Three patients did not have obstructive CAD, but had typical angina and documented reversible ischemia in the left coronary artery territory. Two of these patients improved with Reducer implantation, with the clinical effect not differing from those with obstructive CAD. This effect has been noted in other series and in a small study including only patients with microvascular disease.22
LimitationsOur study suffers from the inherent limitations of a single-arm, open-label study assessing subjective endpoints, prone to bias from both investigators and patients regarding reporting and interpretation of symptoms, especially in a setting in which the placebo effect can be as high as 40%.10 Nevertheless, our findings were very similar to the results of the treatment arm of the COSIRA trial and other observational data, suggesting a consistent effect. The small sample size may to some extent have limited the power of the statistical analysis (due to type II error), nevertheless given the magnitude of the differences in the endpoints between baseline and follow-up this seems unlikely. The lack of functional capacity assessment and of echocardiographic and objective quantification of ischemia are two other limitations worth mentioning, as other studies have documented reductions in ischemic territories and improvements in cardiopulmonary fitness and LVEF after Reducer implantation.23–27 As depression is commonly present in CAD patients, a depression assessment questionnaire should have been used, as this comorbidity may affect treatment response.28 Finally, there is a lack of data regarding the best antithrombotic therapy modality after Reducer device implantation and whether this could influence clinical outcomes.
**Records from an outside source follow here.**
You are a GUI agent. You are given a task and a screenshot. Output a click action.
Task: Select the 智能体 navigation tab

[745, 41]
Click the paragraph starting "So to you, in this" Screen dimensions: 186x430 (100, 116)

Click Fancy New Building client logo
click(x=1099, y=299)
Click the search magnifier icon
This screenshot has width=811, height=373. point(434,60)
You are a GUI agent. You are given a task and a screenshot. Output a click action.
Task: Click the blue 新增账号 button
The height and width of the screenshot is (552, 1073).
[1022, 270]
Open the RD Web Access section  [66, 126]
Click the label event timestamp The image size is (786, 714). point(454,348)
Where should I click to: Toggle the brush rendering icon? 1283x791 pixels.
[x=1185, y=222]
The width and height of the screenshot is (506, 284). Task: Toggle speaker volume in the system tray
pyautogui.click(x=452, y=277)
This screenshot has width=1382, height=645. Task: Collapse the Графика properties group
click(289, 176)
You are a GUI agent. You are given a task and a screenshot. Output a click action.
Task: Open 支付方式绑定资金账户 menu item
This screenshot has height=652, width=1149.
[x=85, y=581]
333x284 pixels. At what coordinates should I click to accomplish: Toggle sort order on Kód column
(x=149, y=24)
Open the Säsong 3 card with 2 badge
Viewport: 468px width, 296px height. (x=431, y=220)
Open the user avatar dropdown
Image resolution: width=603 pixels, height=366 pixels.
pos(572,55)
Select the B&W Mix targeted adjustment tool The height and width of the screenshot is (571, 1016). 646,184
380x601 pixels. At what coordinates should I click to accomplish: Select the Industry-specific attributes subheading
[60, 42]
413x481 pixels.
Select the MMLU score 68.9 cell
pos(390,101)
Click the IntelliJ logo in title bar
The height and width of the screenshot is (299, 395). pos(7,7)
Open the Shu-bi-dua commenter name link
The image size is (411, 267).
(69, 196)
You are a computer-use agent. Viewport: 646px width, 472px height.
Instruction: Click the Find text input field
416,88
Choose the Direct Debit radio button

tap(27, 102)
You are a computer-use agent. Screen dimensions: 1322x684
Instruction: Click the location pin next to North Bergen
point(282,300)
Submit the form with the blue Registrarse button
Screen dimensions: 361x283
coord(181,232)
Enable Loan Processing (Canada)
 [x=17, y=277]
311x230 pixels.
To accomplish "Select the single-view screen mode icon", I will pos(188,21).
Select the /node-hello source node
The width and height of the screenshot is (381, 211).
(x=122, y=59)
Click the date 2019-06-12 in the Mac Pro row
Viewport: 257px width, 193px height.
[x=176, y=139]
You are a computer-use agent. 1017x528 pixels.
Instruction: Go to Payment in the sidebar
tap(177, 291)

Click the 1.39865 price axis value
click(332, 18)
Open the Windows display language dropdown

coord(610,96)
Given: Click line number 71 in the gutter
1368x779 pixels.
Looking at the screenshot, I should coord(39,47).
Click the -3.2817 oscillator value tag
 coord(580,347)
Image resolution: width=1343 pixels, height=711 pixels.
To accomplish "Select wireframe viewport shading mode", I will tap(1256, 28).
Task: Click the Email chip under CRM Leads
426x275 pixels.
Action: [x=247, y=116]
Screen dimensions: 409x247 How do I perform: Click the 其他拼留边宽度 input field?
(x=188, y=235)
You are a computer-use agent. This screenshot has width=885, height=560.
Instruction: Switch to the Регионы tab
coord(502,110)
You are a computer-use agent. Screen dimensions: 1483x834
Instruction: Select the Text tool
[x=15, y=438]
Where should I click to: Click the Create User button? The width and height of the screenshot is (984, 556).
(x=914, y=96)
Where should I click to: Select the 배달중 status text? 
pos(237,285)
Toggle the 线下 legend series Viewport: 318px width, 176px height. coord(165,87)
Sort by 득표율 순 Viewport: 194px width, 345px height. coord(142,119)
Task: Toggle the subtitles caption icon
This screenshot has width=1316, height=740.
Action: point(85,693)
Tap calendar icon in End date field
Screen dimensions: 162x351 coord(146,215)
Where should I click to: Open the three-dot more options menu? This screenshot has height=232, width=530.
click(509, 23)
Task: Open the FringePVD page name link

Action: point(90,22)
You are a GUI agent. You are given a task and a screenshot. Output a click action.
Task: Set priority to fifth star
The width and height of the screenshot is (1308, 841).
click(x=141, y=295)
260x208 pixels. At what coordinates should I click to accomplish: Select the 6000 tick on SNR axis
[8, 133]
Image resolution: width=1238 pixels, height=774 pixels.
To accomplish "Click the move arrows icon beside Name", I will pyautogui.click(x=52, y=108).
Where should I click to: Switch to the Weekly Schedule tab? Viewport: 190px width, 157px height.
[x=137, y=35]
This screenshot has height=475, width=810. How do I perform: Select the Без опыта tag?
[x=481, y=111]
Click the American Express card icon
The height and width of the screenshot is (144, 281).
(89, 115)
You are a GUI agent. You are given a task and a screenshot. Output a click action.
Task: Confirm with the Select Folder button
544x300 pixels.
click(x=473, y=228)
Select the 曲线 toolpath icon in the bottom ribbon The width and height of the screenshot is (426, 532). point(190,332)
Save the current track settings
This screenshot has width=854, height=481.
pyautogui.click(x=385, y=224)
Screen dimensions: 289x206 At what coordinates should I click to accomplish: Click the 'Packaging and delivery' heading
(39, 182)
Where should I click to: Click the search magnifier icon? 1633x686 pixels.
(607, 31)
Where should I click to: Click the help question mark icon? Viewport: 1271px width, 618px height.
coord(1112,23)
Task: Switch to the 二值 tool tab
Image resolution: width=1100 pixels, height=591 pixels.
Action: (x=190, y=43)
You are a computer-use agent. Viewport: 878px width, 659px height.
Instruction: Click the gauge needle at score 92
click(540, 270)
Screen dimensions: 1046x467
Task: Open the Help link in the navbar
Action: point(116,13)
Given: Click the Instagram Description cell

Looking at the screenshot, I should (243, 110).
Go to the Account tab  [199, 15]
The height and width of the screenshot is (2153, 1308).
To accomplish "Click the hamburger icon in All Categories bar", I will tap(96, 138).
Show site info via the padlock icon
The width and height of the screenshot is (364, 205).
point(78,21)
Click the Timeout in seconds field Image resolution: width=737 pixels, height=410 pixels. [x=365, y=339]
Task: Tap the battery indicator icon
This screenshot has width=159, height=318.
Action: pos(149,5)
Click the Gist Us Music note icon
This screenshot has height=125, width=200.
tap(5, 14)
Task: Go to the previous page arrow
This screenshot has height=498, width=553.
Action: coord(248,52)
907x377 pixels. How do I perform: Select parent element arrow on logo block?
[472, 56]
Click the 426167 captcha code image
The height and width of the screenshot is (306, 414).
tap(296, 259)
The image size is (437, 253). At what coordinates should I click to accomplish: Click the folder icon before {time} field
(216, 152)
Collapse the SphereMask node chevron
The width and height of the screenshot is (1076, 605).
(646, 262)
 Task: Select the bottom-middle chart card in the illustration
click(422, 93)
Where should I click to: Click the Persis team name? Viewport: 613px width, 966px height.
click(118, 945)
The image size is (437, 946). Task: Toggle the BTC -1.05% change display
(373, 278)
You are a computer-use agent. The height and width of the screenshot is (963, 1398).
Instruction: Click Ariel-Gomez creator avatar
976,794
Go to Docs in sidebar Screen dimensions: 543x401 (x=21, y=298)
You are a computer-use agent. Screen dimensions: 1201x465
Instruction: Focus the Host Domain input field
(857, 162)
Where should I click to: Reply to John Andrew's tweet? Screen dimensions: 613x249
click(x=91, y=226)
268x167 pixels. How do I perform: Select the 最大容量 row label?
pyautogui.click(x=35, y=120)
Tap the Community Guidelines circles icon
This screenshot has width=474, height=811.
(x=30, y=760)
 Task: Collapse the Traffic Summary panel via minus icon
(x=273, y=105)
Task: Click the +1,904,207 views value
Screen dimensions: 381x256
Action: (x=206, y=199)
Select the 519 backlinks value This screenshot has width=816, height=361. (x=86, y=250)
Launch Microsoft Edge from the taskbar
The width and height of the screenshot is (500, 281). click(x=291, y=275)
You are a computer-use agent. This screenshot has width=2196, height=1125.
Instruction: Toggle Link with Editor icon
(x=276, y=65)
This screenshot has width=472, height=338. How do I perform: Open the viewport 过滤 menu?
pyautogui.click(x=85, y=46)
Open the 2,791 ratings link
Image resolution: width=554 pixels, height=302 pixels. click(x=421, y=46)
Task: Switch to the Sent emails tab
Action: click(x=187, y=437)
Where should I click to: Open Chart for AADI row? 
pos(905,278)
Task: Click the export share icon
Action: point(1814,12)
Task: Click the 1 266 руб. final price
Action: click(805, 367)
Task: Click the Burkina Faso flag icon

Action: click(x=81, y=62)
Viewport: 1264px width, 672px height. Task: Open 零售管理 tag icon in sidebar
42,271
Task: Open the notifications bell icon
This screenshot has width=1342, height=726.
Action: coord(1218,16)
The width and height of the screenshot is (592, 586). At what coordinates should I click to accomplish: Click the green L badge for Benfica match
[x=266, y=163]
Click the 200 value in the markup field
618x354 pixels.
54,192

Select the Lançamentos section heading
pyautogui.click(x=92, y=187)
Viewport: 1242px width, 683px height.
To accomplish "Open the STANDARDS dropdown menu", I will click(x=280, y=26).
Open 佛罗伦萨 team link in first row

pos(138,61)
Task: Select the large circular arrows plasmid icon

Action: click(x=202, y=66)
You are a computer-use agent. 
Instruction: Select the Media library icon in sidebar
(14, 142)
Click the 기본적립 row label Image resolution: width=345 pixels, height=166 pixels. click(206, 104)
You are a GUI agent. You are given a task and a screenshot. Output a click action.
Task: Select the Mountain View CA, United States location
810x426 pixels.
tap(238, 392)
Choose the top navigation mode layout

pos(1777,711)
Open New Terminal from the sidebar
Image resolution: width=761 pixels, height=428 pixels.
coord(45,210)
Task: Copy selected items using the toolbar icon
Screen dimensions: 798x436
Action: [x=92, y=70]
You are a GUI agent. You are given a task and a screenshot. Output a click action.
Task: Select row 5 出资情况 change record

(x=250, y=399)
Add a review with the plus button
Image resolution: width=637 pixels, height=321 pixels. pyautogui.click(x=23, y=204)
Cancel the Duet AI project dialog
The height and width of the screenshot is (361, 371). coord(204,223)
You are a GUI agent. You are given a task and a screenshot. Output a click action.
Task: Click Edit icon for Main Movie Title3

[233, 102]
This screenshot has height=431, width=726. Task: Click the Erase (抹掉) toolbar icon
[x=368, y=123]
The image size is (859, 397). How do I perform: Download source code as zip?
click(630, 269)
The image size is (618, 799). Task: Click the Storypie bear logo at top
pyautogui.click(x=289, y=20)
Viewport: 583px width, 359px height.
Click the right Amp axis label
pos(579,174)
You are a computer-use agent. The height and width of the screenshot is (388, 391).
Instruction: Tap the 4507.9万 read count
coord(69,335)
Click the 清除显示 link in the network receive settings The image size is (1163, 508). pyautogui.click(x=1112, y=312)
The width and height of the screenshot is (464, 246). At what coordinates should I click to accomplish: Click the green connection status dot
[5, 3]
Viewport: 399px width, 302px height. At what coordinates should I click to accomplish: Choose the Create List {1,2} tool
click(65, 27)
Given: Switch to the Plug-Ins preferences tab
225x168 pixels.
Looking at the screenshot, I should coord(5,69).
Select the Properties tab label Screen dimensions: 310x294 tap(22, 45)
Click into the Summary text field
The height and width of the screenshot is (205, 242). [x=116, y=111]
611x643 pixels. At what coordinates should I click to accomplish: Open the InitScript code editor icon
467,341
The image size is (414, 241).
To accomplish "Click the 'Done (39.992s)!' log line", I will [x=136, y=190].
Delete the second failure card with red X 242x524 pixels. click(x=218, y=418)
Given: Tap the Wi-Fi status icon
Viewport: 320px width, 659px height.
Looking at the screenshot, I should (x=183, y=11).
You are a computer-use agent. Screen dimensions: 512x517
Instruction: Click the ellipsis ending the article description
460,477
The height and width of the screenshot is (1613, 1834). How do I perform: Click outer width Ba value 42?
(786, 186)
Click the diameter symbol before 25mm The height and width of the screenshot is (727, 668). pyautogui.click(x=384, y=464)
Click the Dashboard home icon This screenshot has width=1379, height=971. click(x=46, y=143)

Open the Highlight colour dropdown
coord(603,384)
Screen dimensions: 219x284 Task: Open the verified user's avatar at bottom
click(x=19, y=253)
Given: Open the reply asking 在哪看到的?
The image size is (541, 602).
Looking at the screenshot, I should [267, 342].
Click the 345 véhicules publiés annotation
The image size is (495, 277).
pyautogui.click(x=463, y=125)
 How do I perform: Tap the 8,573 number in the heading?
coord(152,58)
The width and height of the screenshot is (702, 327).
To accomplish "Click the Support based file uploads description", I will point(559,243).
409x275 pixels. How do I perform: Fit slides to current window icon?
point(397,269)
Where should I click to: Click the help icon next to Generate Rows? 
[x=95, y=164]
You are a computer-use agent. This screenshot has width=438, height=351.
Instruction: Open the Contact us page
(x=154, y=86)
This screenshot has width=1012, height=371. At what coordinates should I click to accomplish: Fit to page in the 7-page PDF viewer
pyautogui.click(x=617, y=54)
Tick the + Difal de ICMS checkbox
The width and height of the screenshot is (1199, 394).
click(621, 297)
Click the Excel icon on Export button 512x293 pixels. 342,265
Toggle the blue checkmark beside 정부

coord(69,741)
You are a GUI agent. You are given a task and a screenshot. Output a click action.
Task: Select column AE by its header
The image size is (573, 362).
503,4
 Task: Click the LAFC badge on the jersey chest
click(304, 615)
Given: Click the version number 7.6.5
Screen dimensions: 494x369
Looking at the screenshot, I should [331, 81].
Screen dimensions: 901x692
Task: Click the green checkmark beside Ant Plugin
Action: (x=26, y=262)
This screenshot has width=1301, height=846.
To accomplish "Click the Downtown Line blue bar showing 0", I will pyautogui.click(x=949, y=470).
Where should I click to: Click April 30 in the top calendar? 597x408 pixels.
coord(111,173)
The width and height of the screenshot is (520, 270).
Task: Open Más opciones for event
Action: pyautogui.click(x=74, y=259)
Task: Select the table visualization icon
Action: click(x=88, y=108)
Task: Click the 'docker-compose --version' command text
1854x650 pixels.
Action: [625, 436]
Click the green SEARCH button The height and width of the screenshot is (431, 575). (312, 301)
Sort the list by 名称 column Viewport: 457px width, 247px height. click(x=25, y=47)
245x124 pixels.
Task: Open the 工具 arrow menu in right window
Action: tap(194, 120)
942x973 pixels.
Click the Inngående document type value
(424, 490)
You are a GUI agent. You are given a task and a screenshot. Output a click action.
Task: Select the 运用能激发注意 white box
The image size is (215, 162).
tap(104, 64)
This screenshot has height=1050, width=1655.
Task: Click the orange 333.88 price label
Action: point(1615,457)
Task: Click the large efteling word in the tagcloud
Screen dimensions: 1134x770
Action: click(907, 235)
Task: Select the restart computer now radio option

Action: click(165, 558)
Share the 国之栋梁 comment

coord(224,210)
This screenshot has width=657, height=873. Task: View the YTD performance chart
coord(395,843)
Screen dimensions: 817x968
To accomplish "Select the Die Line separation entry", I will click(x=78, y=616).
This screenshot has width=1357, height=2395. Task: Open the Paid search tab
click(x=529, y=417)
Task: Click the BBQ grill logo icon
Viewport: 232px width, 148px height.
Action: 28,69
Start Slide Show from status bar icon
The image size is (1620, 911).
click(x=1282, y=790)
ConclusionIn this real-world multicenter initial experience of selected patients with severe forms of RA, not amenable to revascularization, resistant to appropriate titration of medical therapy and assessed by experienced multidisciplinary teams including interventional cardiology, cardiac surgery, clinical cardiology, rehabilitation and psychotherapy, complementary implantation of the Reducer device was useful in reducing angina and improving QoL with acceptable safety. Therefore, CS Reducer implantation should be reserved for this niche of highly selected patients.
FundingNone declared.
Conflicts of interestThe authors have no conflicts of interest to declare.